Olson 25

Development
- Designer: George Olson
- Location: United States
- Year: 1984
- No. built: 130
- Builders: Pacific Boat Works Ericson Yachts
- Role: Racer-Cruiser
- Name: Olson 25

Boat
- Displacement: 2,900 lb (1,315 kg)
- Draft: 4.50 ft (1.37 m)

Hull
- Type: monohull
- Construction: fiberglass
- LOA: 25.00 ft (7.62 m)
- LWL: 21.50 ft (6.55 m)
- Beam: 9.00 ft (2.74 m)
- Engine: outboard motor

Hull appendages
- Keel: fin keel
- Ballast: 1,300 lb (590 kg)
- Rudder: internally-mounted spade-type rudder

Rig
- Rig type: Bermuda rig
- I foretriangle height: 32.00 ft (9.75 m)
- J foretriangle base: 9.58 ft (2.92 m)
- P mainsail luff: 28.00 ft (8.53 m)
- E mainsail foot: 10.00 ft (3.05 m)

Sails
- Sailplan: masthead sloop
- Mainsail area: 140.00 sq ft (13.006 m^{2})
- Jib/genoa area: 153.28 sq ft (14.240 m^{2})
- Total sail area: 293.28 sq ft (27.247 m^{2})

Racing
- Class association: MORC
- PHRF: 159

= Olson 25 =

1980s US recreational keelboat

The Olson 25 is a recreational keelboat designed as a one design and Midget Ocean Racing Club racer-cruiser. It was initially built by Pacific Boat Works in 1984 and later by Ericson Yachts in the United States, with 130 boats completed by 1989. It is now out of production.

==Design==
Built predominantly of fiberglass, it has a masthead sloop rig, a raked stem, a reverse transom, an internally mounted spade-type rudder controlled by a tiller and a fixed fin keel. It displaces 2900 lb and carries 1300 lb of ballast.

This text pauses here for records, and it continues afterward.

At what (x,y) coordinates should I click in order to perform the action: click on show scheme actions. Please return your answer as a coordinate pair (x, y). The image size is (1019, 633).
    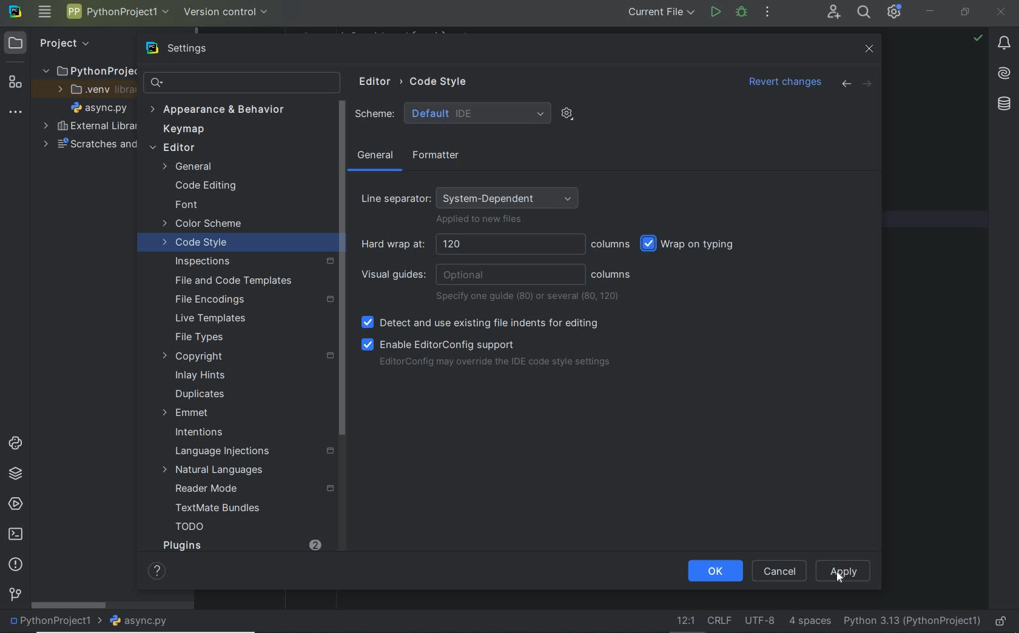
    Looking at the image, I should click on (566, 113).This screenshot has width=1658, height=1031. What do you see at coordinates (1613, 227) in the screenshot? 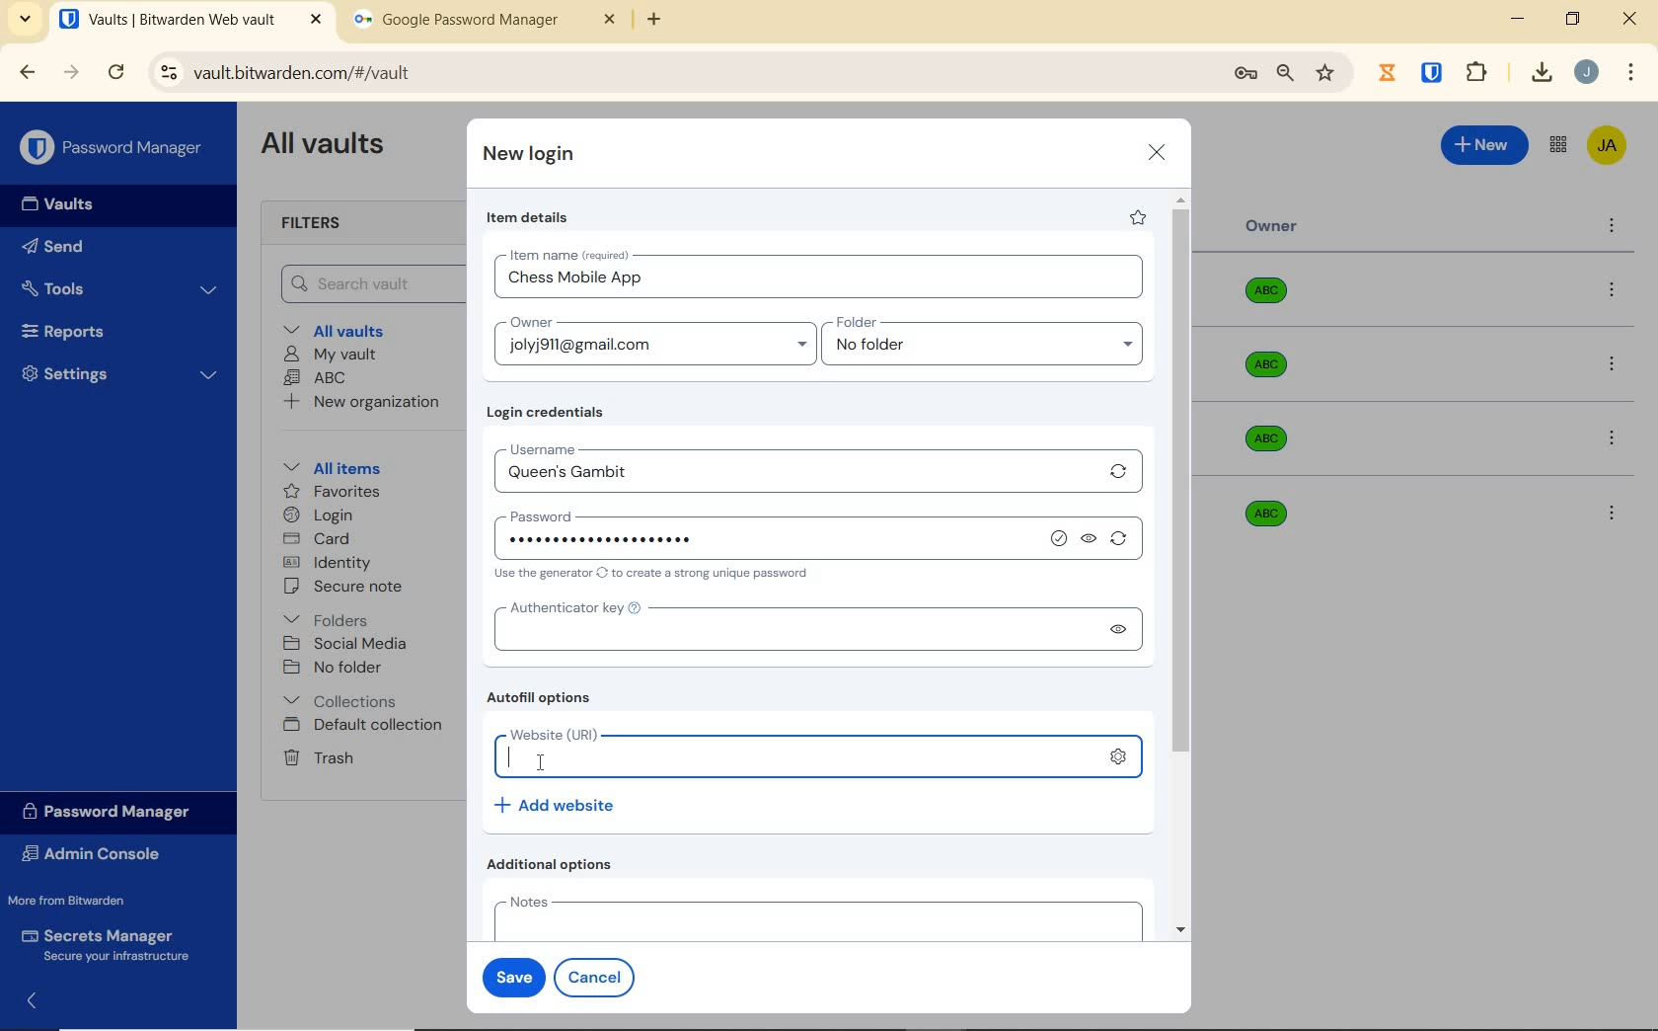
I see `more option` at bounding box center [1613, 227].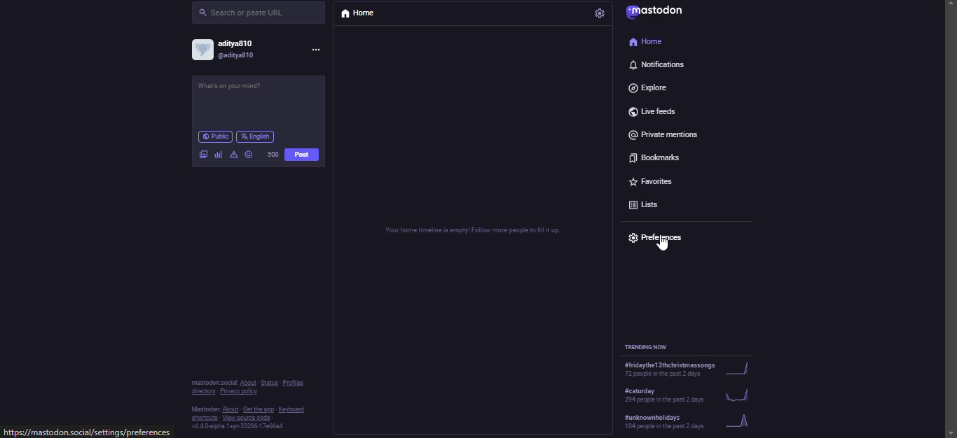 The height and width of the screenshot is (438, 957). I want to click on home, so click(647, 41).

The boat has a draft of 4.50 ft with the standard fin keel.

The boat is normally fitted with a small 3 to 6 hp outboard motor for docking and maneuvering.

The design has sleeping accommodation for four people, with a double "V"-berth in the bow cabin and two straight settee berths in the main cabin. The galley is located on the port side just aft of the bow cabin and is equipped with a two-burner stove. The head is located just aft of the bow cabin on the starboard side underneath a seat cushion. Cabin headroom is 56 in.

For sailing downwind the design may be equipped with a symmetrical spinnaker.

The design has a PHRF racing average handicap of 159 and a hull speed of 6.2 kn.

==Reception==
In a 2010 review Steve Henkel wrote, "this boat was designed and built in Santa Cruz, CA, a hotbed of sailboat innovation tucked along the shore of Monterey Bay on the Pacific Ocean. George Olson, owner of Pacific Boats, wanted to create a boat that would fast, rate well under MORC rules, look good, and be comfortable. It needed to be light in weight, but not necessarily in the extreme. When this boat came along in 1985, Santa Cruz was the center of ULDB activity. ULDB stands for Ultra Light Displacement Boat, meaning a D/L under 100. With a D/L of 135, the Olson 25 is more manageable in light air than she would have been as a strictly conceived ULDB. She was popular as a PHRF and one-design racer, especially in the Monterey Bay area, but in the downward economy, which came shortly after her introduction, business suffered, and eventually Ericson began building her until that firm too went by the wayside. Best features: An open stern makes the transom-mounted outboard engine easier to manage. A nice finish below includes Bruynzeel plywood with satin finished regina mahogany veneer, and a teak and holly cabin sole. The companionway step can do double duty as a cocktail table. A bench seat athwartships between twin Igloo coolers is a unique and handy arrangement. Worst features: None identified."

A 2010 Sail Magazine review described the boat as, "a sporty classic [that] offers the opportunity to go back to the basics on the race course".